Alexey Gerasimov, créateur de la célèbre série Skibidi Toilet, a cédé ses droits à Invisible Narratives pour développer la franchise. Désormais, l'entreprise contrôle la chaîne et la propriété intellectuelle, tandis que l'artiste est exclu des paiements en raison de sanctions. Pour les créateurs indépendants, cela montre comment un mauvais contrat peut les priver de revenus et de contrôle sur leur propre travail.
Le côté technique de céder ses droits à l'ère numérique 🛡️
En transférant la propriété intellectuelle à une entreprise, le créateur perd toute capacité de décision concernant les licences, la distribution et la monétisation. Invisible Narratives gère désormais la chaîne YouTube et les accords commerciaux, laissant Gerasimov sans accès aux redevances. Ce modèle, courant dans l'industrie, expose les artistes à dépendre de contrats qui ne protègent pas toujours leur paternité. La leçon est claire : lire les petits caractères peut éviter de perdre son œuvre.

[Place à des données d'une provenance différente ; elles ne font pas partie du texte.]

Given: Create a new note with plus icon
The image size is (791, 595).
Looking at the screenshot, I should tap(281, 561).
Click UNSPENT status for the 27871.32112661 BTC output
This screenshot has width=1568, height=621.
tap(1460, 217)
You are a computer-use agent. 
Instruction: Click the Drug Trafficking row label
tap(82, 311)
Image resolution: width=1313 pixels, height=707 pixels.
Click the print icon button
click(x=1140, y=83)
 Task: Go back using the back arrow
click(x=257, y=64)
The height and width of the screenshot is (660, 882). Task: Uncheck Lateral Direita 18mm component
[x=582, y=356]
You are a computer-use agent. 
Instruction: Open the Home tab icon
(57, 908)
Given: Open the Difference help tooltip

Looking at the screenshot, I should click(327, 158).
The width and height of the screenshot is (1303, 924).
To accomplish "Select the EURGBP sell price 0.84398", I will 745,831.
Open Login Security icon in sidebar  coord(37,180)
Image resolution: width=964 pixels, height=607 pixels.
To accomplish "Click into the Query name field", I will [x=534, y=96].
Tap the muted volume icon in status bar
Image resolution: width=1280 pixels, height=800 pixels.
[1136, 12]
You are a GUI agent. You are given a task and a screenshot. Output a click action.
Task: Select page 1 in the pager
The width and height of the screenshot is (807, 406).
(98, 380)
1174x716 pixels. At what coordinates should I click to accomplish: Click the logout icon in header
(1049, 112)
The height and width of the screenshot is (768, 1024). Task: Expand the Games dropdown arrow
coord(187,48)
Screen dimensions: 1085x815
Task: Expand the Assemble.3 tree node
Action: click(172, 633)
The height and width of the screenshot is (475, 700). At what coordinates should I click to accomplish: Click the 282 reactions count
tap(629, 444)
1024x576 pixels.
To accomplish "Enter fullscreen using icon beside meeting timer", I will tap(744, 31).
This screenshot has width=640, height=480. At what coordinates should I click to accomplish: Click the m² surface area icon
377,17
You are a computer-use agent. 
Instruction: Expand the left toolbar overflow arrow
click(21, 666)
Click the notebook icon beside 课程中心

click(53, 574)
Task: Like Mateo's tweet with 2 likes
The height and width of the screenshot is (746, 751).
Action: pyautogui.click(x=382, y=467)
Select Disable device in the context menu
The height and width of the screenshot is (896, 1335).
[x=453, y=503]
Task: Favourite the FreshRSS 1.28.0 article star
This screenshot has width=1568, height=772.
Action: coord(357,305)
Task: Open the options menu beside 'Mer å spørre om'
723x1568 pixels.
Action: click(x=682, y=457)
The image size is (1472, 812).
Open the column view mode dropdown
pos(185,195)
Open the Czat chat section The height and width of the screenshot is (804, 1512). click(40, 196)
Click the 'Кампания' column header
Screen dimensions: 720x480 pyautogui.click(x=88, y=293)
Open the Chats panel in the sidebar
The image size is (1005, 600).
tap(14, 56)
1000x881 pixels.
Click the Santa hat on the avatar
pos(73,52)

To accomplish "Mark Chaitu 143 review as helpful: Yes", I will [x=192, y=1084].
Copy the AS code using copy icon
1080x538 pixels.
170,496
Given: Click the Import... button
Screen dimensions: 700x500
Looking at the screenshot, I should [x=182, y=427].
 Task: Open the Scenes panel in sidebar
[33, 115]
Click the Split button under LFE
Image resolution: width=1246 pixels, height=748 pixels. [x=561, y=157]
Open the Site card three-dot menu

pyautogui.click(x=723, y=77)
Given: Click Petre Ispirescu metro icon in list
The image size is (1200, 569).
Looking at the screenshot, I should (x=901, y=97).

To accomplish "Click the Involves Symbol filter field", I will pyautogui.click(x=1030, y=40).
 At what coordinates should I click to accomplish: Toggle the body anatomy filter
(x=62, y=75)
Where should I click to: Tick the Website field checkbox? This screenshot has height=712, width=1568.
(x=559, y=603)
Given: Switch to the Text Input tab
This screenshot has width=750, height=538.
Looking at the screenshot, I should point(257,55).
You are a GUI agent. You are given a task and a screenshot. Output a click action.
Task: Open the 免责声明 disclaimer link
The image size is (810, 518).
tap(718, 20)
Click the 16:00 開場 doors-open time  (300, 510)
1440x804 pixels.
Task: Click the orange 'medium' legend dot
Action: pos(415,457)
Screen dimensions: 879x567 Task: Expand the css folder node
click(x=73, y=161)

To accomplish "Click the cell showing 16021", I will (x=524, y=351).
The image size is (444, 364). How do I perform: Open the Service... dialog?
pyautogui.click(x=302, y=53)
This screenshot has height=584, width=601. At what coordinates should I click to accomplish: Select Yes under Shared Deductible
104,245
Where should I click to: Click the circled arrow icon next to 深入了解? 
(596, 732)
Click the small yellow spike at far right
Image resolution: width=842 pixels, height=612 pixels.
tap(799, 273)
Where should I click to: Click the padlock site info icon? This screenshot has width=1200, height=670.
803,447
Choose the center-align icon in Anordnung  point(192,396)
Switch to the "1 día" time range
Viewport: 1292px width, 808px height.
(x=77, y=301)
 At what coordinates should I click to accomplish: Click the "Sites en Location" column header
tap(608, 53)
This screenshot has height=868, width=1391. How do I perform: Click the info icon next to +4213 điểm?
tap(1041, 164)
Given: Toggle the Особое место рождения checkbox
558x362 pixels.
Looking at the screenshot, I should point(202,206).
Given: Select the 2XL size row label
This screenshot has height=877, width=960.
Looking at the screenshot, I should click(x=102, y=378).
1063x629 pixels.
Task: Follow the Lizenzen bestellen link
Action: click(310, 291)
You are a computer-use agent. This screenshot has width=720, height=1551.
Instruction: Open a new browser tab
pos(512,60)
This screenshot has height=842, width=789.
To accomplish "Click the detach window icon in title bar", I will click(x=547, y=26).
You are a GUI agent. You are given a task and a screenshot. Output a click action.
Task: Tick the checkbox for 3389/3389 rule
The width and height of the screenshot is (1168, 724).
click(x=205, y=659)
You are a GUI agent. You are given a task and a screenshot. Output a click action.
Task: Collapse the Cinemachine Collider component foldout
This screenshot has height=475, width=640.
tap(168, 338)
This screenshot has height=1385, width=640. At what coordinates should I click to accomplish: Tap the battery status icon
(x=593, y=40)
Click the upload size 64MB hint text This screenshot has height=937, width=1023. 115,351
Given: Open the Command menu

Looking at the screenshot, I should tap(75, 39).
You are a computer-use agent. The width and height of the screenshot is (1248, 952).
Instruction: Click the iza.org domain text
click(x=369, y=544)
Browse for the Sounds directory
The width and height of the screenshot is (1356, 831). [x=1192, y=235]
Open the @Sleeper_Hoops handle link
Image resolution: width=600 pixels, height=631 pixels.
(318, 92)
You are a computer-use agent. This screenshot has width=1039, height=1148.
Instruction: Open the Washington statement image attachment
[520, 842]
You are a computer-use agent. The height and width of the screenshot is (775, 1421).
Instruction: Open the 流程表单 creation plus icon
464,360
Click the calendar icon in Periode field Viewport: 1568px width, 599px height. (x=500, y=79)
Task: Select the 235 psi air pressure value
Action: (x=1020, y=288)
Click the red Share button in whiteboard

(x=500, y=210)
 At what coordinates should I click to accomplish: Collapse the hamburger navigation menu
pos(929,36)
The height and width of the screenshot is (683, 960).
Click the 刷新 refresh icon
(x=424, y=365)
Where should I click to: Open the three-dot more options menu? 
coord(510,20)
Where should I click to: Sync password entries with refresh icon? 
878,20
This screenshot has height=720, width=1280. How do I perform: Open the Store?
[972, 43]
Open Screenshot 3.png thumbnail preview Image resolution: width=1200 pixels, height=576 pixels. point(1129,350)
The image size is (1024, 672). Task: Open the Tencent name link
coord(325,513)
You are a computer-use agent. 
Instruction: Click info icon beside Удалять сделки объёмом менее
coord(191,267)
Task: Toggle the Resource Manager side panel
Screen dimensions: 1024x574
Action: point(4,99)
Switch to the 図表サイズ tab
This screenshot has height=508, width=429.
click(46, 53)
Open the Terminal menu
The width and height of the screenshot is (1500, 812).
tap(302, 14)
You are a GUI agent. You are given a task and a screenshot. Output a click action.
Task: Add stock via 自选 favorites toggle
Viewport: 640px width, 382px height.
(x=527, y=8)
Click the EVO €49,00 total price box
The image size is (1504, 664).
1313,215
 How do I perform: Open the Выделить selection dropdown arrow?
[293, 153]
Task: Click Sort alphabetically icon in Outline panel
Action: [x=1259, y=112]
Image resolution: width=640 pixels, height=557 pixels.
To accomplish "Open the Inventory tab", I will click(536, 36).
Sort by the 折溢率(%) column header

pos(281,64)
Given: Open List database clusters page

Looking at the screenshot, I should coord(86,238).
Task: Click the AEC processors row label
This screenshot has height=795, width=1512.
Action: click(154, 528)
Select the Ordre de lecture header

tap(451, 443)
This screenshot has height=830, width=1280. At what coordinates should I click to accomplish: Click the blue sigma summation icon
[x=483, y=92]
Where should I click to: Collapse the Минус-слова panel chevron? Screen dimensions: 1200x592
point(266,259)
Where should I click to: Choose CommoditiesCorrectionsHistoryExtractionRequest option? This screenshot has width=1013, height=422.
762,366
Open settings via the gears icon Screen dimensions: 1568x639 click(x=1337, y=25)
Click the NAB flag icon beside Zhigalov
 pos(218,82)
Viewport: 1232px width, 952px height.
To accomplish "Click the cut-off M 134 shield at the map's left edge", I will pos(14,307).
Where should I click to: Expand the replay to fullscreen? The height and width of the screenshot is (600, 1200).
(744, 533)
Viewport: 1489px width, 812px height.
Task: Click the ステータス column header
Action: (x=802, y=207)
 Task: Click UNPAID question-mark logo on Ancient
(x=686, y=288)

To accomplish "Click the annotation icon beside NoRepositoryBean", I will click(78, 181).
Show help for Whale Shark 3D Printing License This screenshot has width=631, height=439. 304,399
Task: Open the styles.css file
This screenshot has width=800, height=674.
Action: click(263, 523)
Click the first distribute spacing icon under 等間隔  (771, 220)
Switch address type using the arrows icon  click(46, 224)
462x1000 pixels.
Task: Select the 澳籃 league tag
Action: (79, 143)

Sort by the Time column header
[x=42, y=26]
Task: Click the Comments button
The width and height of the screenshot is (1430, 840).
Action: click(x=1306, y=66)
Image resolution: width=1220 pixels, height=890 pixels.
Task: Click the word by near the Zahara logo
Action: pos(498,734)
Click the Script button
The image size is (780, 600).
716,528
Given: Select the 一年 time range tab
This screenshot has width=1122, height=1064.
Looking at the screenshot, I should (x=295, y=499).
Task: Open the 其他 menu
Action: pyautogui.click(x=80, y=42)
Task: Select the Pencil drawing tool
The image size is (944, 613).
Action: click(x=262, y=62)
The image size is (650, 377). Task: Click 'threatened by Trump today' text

Les toilettes se sont vidées et le créateur s'est retrouvé sans un sou 🚽
Pendant qu'Invisible Narratives fait face à des poursuites judiciaires d'une autre société, Gerasimov regarde de l'extérieur son invention générer des millions qui ne lui parviennent pas. C'est comme construire un château de toilettes et se faire arroser d'eau froide. Les fans, quant à eux, scandent que le véritable propriétaire de Skibidi Toilet est celui qui l'a imaginé, pas celui qui l'exploite désormais. Ironies du capitalisme numérique : même les toilettes ont un propriétaire, mais le créateur se retrouve sans papier.